Before The Hurt Locker stole the thunder, the critics’ darlings were George Clooney and his painfully timely Up in the Air. It’s clear early in why neither won the top Oscars many thought in early December 2009 were inevitable—who the hell wants to sit in a theatre or at home as an unemployed and watch people get fired by an executioner? Or by “fourth grader” Anna Kendrick? (The irony in the applause by critics is many of them were pink-slipped by early 2010.) If Clooney isn’t at his neutral best as a hatchet man, he’s at his smoothest—a Cary Grant type appearing a bit like Alan Arkin’s son Adam. The pleasure square-jawed Clooney brings to audiences is icy charm, a remoteness allowing us to give him the once-over and objectify, and while we sense there’s something missing in his persona, we continue, at least for now, to be held. His appareled class and roguish demeanor—exemplified by his shit-eating grin—are calculation. These attributes, if they are such, make him ideal casting for terminating people from their livelihood and for dating starlets who don’t speak English. Probable trouble ahead: Clooney has been so high in the rarefied air of super celebrity his stature elicits minuscule emotional response. In the telethon for Haiti, he didn’t register a single spark as a mortal male. The gas in his engine of fakery is close to empty.
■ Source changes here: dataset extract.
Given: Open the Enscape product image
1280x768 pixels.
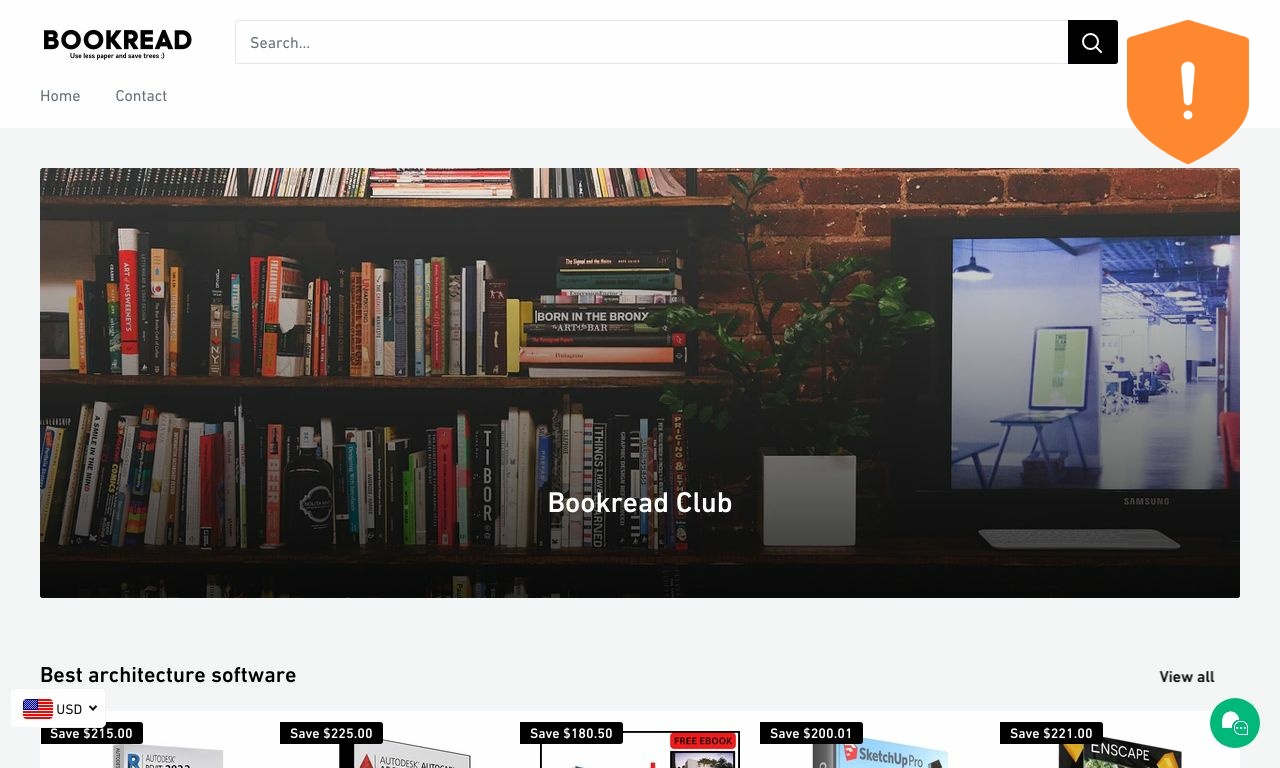Looking at the screenshot, I should click(x=1120, y=754).
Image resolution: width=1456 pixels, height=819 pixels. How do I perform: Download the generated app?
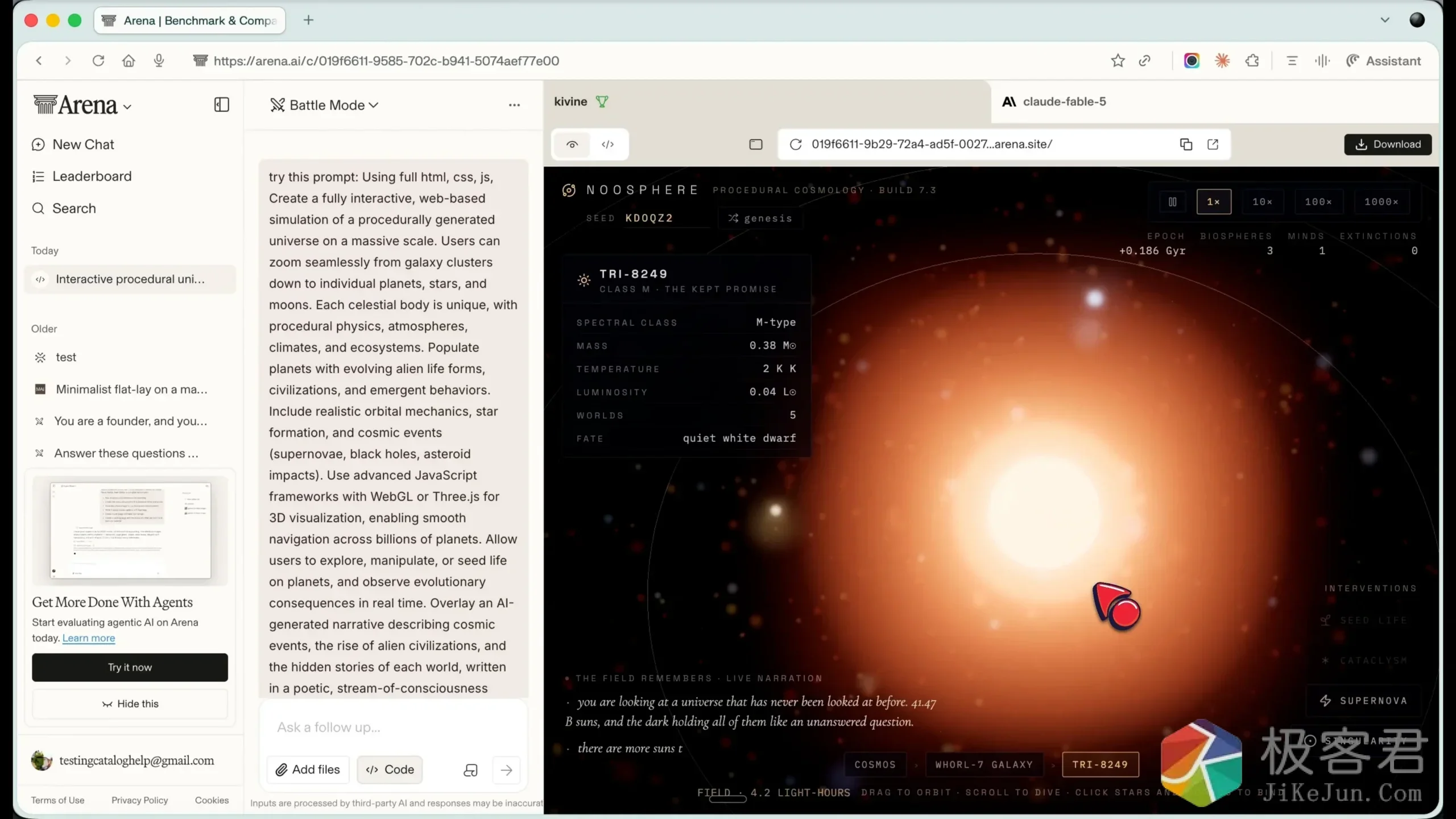pyautogui.click(x=1388, y=144)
“WHAT DO YA SAY, TEACH?”: Made in 1967, Robert Mulligan’s Up the Down Staircase remains a reasonably honest look at public inner-city schools back in the 60s. Based on the very popular Bel Kaufman comic “diary” with doodles, letters and built-in lectures, the movie is funny as well as unafraid to show the poor and crowded environment or the drippy slice-of-life vignettes. (Suicidal Alice, played by Ellen O’Mara as an advance warning of Mayim Bialik, can really make your flesh crawl.) The movie’s a touchstone for generations of high schoolers up to baby boomer age (but from there onward departs quite a bit in movies like Arthur Hiller’s 1984 Teachers and John N. Smith’s 1995 Dangerous Minds wherein we’re finally caught in the trap of our own apathy). UTDS does envision the future—the mountainous paperwork educators are forced to spend time on, the school bureaucracy as enemy, buttinsky parents as censors, lazy parents abdicating their responsibilities to teachers who are unofficially tagged as classroom psychiatrist, pastor, referee, reluctant guardian and sex educator. (And conveniently get blamed when Johnny and Amber fuck...up.) Looking pretty and then-appropriate with romantic aspiration, Sandy Dennis had just come off her award-winning Honey in Who’s Afraid of Virginia Woolf? and as she still carried—and did perpetually—her verbal charley-horse acting technique, she didn’t get the reception she deserved. As teacher, her speech spasms are what students pray for—someone to rule over and stomp on, until such luck runs out. Once idealism falls to practicality and governance, power battles subside. But one crisis is followed by another and Dennis’s “teach” must decide if she’s a glutton for more punishment. The supporting cast is top-drawer on-and-off-Broadway: Patrick Bedford, Sorrell Brooke, Eileen Heckart, Roy Poole, Jean Stapleton, Frances Sternhagen, Ruth White, Frances Sternhagen. The mandatory swarthy loner-failure, Jeff Howard has startling appeal and still a puzzle as to why he was rarely seen again.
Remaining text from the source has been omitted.